Las buenas salsas son las que se elaboran con ingredientes de calidad, frescos y sabrosos que, en principio, no tienen nada de malo. Evita las especias viejas, que han perdido todo su aroma y sabor, y no te excedas con la cantidad de materia grasa.

Cuando los ingredientes son ecológicos, te beneficias de los nutrientes naturales del alimento al mismo tiempo que evitas las sustancias químicas propias de la agricultura convencional (restos de pesticidas, fertilizantes industriales, etc.).

  • Cuando las compres preparadas, asegúrate de que sean ecológicas.

Las salsas precocinadas industriales tienen demasiada sal, conservantes y colorantes artificiales, así como demasiadas calorías.

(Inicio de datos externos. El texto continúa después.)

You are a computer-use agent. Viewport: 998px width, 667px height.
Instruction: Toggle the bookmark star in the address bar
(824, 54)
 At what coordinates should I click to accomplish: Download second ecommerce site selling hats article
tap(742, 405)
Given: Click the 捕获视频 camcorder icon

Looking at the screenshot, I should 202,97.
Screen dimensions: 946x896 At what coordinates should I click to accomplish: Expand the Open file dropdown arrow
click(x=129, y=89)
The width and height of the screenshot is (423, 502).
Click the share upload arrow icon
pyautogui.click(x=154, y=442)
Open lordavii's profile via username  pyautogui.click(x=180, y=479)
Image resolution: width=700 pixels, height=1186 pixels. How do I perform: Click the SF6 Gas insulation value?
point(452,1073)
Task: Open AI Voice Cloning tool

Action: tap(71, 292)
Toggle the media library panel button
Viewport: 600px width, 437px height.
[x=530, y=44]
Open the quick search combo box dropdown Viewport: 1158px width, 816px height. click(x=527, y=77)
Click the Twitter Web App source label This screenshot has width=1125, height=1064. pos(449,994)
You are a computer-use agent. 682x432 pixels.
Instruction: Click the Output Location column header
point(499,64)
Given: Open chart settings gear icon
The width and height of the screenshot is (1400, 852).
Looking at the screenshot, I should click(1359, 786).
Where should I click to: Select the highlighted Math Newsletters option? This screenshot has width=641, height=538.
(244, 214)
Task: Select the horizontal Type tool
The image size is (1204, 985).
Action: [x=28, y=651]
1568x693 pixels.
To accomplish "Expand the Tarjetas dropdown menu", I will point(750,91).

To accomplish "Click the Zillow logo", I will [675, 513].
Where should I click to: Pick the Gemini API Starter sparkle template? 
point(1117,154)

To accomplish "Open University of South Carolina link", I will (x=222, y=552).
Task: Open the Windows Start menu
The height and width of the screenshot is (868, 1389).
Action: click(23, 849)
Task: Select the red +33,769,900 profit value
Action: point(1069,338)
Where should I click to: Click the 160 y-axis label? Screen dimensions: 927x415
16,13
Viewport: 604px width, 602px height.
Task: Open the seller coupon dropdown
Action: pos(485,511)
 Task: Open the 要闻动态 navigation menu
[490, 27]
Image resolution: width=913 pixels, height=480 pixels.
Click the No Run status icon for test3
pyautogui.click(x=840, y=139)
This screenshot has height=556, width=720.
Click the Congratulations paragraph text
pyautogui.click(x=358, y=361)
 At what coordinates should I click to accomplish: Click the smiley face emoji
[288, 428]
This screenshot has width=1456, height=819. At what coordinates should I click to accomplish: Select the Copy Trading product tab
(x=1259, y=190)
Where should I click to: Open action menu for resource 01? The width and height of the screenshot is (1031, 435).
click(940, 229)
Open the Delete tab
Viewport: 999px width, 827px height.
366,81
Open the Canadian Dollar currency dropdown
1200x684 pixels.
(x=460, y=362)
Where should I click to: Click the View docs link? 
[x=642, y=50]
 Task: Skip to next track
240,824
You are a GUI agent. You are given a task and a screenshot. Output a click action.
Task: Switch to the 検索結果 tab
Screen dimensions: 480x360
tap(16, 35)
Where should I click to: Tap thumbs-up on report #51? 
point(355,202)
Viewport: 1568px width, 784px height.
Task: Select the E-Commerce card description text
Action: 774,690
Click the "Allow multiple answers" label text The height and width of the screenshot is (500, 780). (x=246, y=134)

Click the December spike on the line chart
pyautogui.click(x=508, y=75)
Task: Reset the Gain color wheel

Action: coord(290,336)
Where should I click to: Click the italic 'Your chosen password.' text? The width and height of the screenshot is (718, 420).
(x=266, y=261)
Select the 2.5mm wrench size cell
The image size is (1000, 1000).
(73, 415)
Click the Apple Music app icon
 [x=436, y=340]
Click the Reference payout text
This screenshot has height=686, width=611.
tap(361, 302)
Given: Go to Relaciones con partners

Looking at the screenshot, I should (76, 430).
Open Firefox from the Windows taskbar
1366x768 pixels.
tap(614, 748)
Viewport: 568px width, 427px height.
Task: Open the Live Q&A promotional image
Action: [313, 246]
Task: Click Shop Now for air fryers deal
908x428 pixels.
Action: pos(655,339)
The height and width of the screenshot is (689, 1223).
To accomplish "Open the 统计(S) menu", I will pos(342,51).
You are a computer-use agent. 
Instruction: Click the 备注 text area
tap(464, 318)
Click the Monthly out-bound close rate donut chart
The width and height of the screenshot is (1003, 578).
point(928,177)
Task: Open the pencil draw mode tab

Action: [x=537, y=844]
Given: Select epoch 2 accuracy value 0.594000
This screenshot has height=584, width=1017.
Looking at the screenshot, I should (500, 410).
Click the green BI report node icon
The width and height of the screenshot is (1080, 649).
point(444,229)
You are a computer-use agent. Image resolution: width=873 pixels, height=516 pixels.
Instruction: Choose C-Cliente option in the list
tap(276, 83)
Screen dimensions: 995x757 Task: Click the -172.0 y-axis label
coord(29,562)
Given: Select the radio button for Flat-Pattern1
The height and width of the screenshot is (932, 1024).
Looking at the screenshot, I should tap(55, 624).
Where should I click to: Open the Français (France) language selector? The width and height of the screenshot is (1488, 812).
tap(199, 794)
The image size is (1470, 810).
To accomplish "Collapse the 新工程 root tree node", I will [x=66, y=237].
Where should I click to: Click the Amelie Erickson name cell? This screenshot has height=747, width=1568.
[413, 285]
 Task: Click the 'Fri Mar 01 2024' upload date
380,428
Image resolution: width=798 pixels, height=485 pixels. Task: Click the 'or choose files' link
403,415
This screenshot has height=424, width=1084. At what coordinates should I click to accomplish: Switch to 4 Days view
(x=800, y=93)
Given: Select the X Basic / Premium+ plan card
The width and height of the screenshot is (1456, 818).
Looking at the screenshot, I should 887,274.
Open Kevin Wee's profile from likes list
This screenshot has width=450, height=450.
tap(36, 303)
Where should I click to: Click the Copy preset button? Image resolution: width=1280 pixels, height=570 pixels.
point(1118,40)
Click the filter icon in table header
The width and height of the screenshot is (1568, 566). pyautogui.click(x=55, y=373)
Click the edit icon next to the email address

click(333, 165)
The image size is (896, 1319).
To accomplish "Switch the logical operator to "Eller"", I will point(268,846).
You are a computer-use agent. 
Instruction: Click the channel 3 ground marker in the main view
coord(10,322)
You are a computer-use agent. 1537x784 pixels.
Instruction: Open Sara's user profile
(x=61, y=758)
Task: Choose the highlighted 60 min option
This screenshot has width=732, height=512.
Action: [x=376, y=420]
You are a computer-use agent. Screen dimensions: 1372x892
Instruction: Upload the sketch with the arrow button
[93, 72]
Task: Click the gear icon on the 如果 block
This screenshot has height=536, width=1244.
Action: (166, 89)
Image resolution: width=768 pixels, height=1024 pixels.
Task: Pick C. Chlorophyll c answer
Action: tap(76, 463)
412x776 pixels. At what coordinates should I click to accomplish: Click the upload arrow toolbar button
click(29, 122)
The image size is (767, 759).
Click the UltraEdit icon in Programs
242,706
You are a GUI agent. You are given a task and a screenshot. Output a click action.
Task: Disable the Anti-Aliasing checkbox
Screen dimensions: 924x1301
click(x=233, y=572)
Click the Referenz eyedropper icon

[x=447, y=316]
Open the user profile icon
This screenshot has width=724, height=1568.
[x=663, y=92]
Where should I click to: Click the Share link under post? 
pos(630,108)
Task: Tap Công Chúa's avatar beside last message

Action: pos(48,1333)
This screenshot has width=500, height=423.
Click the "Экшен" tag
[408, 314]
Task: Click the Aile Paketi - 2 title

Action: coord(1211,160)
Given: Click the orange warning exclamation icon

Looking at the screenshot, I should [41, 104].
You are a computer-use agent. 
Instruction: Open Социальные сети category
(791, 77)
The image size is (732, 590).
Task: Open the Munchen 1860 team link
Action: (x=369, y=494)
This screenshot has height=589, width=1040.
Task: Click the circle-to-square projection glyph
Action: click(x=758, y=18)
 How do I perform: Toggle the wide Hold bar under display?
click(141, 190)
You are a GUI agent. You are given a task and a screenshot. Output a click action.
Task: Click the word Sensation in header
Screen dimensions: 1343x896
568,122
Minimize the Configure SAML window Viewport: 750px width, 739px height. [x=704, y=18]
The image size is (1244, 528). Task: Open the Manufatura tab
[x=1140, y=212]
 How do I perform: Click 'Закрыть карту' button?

He ahí gran parte del problema.

Un pesto, una vinagreta o una salsa de tomate no necesitan tanto aditivo.

Para las salsas preparadas ecológicas se utilizan sanos ingredientes orgánicos. No se utilizan aditivos artificiales y lo normal es que tengan una cantidad adecuada de sal y de calorías. El sabor es más natural y auténtico.

  • Sean las que sean, consume con sensatez.

Ya los hagas en casa o los compres preparados, los aliños y las salsas no están reñidos con una dieta sana. Eso sí, debes controlar la cantidad que comes.

No temas servirte salsa o aliñar bien la ensalada, pero asegúrate de que su consumo esté enmarcado en una dieta equilibrada adaptada a tu forma de vida y condición física.